Problem: Print, in exact form, the lines below from the one containing "सूक्तवाक्य (384, 1195)" through the one containing "Société (707, 99)", and omit all others.

[Stored data entries]
>>>
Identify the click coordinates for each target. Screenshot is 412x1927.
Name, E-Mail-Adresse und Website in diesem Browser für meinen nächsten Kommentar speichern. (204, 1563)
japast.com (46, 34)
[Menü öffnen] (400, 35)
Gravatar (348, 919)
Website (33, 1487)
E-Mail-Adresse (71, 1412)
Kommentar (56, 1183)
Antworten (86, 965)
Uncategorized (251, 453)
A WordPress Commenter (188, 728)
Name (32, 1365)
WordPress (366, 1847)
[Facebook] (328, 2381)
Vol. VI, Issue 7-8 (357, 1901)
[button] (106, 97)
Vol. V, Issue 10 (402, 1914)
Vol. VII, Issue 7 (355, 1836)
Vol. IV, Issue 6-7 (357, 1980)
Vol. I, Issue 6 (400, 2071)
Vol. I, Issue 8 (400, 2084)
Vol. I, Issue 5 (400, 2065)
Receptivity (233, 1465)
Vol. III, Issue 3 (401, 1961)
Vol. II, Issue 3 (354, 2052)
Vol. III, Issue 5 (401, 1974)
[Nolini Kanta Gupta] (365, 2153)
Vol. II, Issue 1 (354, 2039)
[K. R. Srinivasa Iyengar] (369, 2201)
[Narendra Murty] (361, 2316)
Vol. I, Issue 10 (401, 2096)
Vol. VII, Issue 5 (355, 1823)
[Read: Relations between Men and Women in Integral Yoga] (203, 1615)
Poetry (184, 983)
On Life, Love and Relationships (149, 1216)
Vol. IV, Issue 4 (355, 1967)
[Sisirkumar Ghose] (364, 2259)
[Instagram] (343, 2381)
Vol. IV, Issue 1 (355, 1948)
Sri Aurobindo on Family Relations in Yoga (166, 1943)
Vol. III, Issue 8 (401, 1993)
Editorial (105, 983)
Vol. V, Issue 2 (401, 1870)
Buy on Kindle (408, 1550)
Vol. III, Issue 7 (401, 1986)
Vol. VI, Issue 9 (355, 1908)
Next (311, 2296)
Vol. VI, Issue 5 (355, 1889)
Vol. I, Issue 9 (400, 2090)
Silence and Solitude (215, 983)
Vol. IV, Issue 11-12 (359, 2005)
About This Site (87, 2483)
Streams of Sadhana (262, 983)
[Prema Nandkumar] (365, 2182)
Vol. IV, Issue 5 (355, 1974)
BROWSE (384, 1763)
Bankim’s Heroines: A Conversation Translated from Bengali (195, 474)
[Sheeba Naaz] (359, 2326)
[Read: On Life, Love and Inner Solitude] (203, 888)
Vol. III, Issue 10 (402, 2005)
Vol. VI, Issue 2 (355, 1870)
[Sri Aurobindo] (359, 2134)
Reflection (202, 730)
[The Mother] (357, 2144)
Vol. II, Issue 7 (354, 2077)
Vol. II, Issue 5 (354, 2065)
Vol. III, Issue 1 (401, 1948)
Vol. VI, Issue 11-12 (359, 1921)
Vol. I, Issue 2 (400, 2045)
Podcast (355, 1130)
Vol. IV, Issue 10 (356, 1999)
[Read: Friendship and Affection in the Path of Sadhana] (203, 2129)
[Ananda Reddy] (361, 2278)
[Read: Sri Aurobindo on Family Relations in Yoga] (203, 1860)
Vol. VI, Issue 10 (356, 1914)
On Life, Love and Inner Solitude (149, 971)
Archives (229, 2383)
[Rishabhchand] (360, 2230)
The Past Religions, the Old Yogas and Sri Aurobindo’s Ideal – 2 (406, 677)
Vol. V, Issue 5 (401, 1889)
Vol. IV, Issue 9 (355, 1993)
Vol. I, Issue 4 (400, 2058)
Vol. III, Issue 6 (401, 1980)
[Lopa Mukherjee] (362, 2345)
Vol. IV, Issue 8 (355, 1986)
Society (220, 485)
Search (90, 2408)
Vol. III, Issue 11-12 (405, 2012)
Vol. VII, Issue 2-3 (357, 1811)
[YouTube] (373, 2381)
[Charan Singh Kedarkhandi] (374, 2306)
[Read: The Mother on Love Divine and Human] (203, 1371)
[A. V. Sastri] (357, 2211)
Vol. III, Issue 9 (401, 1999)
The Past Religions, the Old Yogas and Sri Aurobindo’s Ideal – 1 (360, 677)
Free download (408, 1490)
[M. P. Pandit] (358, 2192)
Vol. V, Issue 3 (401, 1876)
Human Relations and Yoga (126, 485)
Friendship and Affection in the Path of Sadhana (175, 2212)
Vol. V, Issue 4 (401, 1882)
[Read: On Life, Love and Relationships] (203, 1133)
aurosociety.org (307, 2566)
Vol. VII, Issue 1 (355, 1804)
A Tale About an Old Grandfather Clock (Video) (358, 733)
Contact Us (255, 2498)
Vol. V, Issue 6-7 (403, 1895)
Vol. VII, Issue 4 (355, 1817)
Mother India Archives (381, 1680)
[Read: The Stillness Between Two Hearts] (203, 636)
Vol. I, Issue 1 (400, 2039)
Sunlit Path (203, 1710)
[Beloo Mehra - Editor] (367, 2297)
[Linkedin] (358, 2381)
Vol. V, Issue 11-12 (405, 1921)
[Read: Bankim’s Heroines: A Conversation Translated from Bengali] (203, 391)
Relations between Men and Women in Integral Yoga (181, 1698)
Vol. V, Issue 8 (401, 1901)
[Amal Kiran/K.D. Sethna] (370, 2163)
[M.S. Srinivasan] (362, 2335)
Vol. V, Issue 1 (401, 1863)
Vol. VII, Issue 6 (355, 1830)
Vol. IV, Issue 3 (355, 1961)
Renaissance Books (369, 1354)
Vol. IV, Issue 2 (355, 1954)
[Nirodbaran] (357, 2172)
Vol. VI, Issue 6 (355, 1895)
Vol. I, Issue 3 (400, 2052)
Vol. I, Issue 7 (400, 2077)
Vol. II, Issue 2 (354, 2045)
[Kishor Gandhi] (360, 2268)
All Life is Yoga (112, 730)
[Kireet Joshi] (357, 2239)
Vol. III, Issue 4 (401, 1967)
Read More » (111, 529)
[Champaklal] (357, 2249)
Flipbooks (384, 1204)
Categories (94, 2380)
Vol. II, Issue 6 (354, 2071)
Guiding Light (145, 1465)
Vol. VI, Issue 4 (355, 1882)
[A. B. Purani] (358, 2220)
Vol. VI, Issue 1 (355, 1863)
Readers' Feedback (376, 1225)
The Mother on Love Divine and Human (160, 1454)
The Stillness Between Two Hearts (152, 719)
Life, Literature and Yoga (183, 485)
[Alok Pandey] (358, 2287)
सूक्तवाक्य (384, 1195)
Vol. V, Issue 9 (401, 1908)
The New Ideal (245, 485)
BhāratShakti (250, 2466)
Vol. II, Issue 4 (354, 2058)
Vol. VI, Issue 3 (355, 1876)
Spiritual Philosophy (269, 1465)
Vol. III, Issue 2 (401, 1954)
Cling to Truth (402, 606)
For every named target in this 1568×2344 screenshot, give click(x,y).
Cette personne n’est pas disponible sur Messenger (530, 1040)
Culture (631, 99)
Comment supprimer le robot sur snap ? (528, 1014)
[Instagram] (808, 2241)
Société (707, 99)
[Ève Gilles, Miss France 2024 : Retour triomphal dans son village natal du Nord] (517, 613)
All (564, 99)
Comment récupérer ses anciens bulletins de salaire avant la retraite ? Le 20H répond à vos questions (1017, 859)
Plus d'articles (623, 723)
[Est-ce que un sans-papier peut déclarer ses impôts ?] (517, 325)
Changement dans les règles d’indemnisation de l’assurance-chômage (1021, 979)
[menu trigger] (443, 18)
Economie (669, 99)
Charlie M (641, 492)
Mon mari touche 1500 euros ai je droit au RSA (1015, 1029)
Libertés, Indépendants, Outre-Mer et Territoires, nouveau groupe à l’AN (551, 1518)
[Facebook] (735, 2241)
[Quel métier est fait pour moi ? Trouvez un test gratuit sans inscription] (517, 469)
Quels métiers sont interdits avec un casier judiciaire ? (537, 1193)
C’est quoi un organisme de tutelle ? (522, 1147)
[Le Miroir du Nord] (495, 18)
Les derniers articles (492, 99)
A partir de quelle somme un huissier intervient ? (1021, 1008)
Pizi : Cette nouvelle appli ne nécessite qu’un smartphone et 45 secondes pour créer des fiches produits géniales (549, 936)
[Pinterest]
<<<
Completed exercise:
सूक्तवाक्य (384, 1195)
Vol. V, Issue 9 (401, 1908)
The New Ideal (245, 485)
BhāratShakti (250, 2466)
Vol. II, Issue 4 (354, 2058)
Vol. VI, Issue 3 (355, 1876)
Spiritual Philosophy (269, 1465)
Vol. III, Issue 2 (401, 1954)
Cling to Truth (402, 606)
For every named target in this 1568×2344 screenshot, give click(x,y).
Cette personne n’est pas disponible sur Messenger (530, 1040)
Culture (631, 99)
Comment supprimer le robot sur snap ? (528, 1014)
[Instagram] (808, 2241)
Société (707, 99)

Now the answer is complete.